**To do:**
- A) In the recommender system question, which sklearn class does the writer use to help with user clustering?
- B) Duplicate the entries from the line with "Given: Click the GBP flag icon" to the line with "click(28, 81)", including both of those lines.

I need to run a python script from a .net core web API repository to get the cluster of the current user and recommend the list of courses based on his ratings. (I'm implementing a collaborative filtering recommender system with the use of sklearn.NearestNeighbor to help with user clustering.
List Course Repository
public async Task<IEnumerable<Course>> GetList(int? userId, string name, ContextSession session, bool includeDeleted = false)
{
var entity = GetEntities(session, includeDeleted).AsQueryable();
var courses = await entity.Where(obj => obj.Id > 0).ToListAsync();
SaveToCsv<Course>(courses, Environment.CurrentDirectory + "/csv/course.csv");
var ratings = _dbContext.Set<CourseRating>().AsQueryable();
if (!includeDeleted)

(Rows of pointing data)
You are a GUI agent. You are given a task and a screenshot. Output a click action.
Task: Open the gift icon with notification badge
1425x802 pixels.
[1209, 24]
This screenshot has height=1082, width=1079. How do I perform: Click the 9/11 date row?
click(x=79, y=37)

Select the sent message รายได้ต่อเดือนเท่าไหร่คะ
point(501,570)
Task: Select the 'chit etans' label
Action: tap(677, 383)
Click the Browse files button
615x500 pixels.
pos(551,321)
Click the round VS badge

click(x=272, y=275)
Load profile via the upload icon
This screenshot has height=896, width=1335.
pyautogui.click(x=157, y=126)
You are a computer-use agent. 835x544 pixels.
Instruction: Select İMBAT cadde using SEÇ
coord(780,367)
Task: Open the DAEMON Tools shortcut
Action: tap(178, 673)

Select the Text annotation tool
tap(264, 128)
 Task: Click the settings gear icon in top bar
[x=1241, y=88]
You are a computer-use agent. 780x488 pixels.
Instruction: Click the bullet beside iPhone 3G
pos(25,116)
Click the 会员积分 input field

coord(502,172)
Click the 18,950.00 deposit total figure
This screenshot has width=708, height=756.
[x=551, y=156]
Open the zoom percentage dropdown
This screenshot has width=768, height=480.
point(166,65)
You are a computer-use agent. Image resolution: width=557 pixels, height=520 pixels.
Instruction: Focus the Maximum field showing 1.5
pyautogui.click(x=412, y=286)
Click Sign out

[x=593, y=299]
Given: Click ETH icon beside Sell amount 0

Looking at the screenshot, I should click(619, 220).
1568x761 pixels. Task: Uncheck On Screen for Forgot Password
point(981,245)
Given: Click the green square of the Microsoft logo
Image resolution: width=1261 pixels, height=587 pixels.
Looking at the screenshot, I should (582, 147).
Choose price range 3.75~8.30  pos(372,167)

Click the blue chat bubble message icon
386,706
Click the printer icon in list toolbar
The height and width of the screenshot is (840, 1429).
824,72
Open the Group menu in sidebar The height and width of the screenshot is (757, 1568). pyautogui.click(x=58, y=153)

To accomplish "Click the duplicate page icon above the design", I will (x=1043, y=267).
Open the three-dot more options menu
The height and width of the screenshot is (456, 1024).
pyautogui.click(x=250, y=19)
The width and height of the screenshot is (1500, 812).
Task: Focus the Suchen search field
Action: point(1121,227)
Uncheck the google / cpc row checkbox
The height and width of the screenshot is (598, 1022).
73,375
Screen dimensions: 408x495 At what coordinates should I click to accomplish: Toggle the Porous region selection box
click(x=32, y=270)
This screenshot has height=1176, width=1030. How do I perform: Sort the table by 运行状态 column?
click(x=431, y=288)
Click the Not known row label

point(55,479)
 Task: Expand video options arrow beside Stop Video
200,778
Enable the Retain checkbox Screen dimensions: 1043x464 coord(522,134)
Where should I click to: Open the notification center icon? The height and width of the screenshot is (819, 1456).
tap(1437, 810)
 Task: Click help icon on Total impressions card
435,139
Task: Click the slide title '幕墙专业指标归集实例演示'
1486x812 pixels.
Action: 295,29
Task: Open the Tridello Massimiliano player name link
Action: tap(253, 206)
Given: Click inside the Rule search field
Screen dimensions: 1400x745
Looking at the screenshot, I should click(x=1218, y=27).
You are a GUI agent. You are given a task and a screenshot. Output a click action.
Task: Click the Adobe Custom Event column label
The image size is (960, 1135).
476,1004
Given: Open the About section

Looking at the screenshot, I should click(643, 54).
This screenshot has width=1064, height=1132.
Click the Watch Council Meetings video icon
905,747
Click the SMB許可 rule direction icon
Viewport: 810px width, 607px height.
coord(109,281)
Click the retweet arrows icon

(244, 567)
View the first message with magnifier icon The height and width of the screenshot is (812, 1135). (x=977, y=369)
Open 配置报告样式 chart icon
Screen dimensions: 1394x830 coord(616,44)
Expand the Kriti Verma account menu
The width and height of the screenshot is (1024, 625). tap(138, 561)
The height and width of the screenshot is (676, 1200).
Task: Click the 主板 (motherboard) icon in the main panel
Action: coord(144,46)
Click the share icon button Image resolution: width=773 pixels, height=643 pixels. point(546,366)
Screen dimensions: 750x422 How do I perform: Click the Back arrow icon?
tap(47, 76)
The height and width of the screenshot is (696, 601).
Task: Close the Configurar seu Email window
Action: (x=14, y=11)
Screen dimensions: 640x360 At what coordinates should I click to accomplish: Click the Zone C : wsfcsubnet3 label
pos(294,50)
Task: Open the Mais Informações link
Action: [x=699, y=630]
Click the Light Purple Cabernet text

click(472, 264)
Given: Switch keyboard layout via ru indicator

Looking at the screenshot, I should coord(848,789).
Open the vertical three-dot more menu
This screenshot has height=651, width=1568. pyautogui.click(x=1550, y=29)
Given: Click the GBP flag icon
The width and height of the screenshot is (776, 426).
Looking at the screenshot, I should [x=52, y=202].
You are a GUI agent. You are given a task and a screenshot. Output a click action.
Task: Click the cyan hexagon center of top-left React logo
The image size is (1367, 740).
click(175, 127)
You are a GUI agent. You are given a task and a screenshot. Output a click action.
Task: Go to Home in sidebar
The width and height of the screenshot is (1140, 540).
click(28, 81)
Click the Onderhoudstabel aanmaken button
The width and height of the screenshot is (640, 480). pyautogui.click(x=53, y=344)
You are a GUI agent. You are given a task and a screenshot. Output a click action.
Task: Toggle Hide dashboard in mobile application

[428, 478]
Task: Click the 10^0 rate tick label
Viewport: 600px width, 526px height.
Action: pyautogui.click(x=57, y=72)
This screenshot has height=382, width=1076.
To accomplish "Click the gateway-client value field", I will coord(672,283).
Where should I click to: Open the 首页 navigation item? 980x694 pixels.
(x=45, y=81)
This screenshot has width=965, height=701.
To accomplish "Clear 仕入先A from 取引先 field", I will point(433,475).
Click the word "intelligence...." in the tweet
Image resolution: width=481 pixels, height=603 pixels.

**Results by task:**
- A) sklearn.NearestNeighbor

- B)
Given: Click the GBP flag icon
The width and height of the screenshot is (776, 426).
Looking at the screenshot, I should [x=52, y=202].
You are a GUI agent. You are given a task and a screenshot. Output a click action.
Task: Click the cyan hexagon center of top-left React logo
The image size is (1367, 740).
click(175, 127)
You are a GUI agent. You are given a task and a screenshot. Output a click action.
Task: Go to Home in sidebar
The width and height of the screenshot is (1140, 540).
click(28, 81)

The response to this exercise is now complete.